Nun bin ich als ehemaliger „Strukturagent“ (so nennt Fröhder sehr witzig die Rundfunkfunktionäre) und Regionaljournalist (für den Tagesschau-/Tagesthemenbeiträge mit das Größte im Berufsalltag waren) wohl etwas befangen. Über die Mühen der Ebene weiß ich einfach zu viel. Was jeden Tag um 20 Uhr auf dem Screen läuft, ist ein ständiger Kompromiss mit der Realität. Und deshalb nicht gerade ideal.

Zudem erinnere ich mich: Grundsatz-Kritik an der Tagesschau gibt es seit mindestens 40 Jahren. Unzählige Schulklassen und Publizistik-Kurse dürften mit der vernichtenden Analyse der TV-Nachrichten durch einen gewissen Bernward Wember konfrontiert worden sein. Da war schon damals etwas dran, theoretisch wie praktisch.

Das Format TV-Nachrichten ist eine Dauerbaustelle für die Qualitätssicherung: Unter dem Echtzeitdruck der Medienwelt müssen sich Redaktion und Kundschaft ständig über Erwartungen und Möglichkeiten abgleichen. Dabei geht es manchmal recht zickig zu. Ohne Medienkompetenz beim Publikum und Reflexion beim Sender funktioniert es nicht. Vor allem müssen beide Seiten glauben, dass sich der Aufwand lohnt. Vertrauen haben.

Aber es gibt auch eine sehr modische Abkürzung: Systemfrust. Immer gut abzulesen an den Reaktionen des Online-Kommentarvolkes: Bis auf seltene Ausnahmen grundsätzlicher Vertrauens-Entzug. Verblüffend häufig herrscht Hass auf Augenhöhe, gegen die (öffentlich-rechtlichen) Alt-Medien. Ein Wort wie „Gebühren-Gestapo“ gilt dabei für die Forums-Moderation von Spiegel-Online offenbar als „Nettikette“. Man könnte es auch Ritual-Rufmord nennen.

Wenn nun die Altvorderen in diesem Grundsatzgrummeln noch ihre rituellen Abgesänge anstimmen, dann zieht die Gegenwart endgültig den Kürzeren.
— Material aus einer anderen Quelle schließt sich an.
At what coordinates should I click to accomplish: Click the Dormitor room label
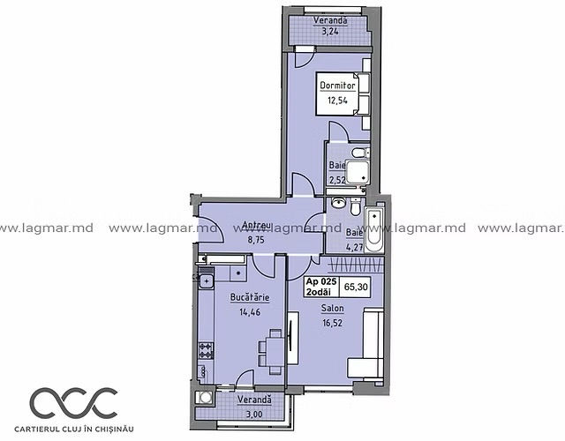click(x=337, y=86)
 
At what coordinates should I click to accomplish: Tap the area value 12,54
click(x=337, y=101)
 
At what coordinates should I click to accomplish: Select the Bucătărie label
click(x=250, y=297)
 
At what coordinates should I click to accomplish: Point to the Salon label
click(x=332, y=309)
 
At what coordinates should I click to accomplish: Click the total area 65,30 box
click(x=356, y=287)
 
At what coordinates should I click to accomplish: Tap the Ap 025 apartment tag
click(x=321, y=287)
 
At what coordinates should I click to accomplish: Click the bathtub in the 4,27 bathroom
click(x=374, y=230)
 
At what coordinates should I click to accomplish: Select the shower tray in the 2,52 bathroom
click(x=357, y=172)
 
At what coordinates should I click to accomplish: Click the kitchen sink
click(x=207, y=280)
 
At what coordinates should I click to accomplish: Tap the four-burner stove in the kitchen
click(x=206, y=351)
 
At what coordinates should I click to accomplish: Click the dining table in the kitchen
click(x=275, y=352)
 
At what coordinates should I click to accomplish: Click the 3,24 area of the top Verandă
click(x=330, y=32)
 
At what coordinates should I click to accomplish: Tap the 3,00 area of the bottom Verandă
click(x=254, y=414)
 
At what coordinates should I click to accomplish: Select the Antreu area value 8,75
click(x=256, y=239)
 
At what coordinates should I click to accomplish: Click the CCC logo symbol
click(x=73, y=402)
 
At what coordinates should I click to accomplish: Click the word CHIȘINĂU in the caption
click(x=116, y=429)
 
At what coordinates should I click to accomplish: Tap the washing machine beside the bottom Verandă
click(x=205, y=398)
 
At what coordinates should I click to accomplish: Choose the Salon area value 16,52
click(x=332, y=323)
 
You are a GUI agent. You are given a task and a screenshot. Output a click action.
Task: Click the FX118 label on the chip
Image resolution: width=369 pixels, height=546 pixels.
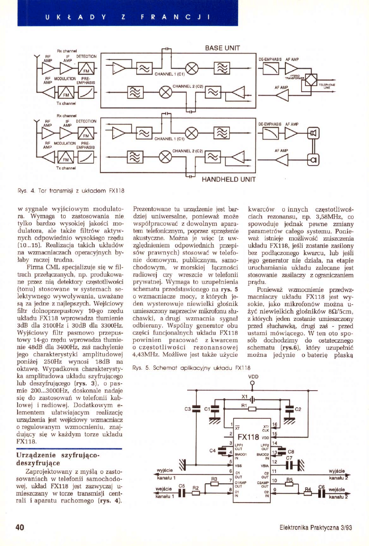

Hat weder eine Chance gegen die Vergangenheit noch gegen die Zukunft. Mir tut das leid für die vielen aktuellen Journalistinnen und Journalisten, die mit solchen Rundumschlägen immer zu nützlichen oder nutzlosen Idioten gestempelt werden. Während sie sich mit den realen Verhältnissen herumschlagen.

Aber auch um die nachfolgende Generation. Hoffentlich bekommt sie noch ihre Chance, bevor das „System“ abgeschafft wird. Denn der kann ich nur aus eigener Erfahrung sagen: Noch stabiler als das Tagesschau-Ritual ist die die immer gleiche Antwort auf die Frage, ob es früher besser war.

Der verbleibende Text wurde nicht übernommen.